TASK OBJECTIVE:
Report how many lines in the records below hold "will", with no other output.

=== MATERIAL FOR THIS EXERCISE ===

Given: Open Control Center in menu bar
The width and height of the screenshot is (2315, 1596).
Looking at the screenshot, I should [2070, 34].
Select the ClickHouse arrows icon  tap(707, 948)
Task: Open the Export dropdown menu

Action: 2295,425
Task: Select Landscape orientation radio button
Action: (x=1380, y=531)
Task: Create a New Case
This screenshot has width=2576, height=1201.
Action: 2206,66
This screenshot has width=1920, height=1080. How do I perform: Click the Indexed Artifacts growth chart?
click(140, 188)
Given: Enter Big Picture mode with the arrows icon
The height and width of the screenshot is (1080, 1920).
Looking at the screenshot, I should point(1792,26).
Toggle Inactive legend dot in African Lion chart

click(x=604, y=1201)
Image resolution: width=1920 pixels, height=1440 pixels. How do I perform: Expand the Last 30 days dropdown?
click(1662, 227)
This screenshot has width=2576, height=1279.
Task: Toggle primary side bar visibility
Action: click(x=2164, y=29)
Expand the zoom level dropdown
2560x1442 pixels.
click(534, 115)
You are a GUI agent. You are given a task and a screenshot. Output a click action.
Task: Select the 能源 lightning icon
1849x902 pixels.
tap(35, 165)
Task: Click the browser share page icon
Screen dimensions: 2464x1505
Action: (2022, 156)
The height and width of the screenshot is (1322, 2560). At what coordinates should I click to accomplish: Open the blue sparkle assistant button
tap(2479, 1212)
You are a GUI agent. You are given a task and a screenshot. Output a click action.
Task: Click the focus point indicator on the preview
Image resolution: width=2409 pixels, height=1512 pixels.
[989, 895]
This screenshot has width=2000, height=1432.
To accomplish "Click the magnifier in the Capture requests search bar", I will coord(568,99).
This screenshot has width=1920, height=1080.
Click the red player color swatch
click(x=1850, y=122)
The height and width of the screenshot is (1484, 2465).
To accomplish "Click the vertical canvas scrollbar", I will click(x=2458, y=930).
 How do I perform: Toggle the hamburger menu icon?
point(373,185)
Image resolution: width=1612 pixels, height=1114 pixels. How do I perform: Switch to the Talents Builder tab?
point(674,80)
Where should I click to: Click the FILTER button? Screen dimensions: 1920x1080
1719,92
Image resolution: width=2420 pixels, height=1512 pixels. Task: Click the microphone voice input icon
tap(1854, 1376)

===

YOUR RESPONSE:
2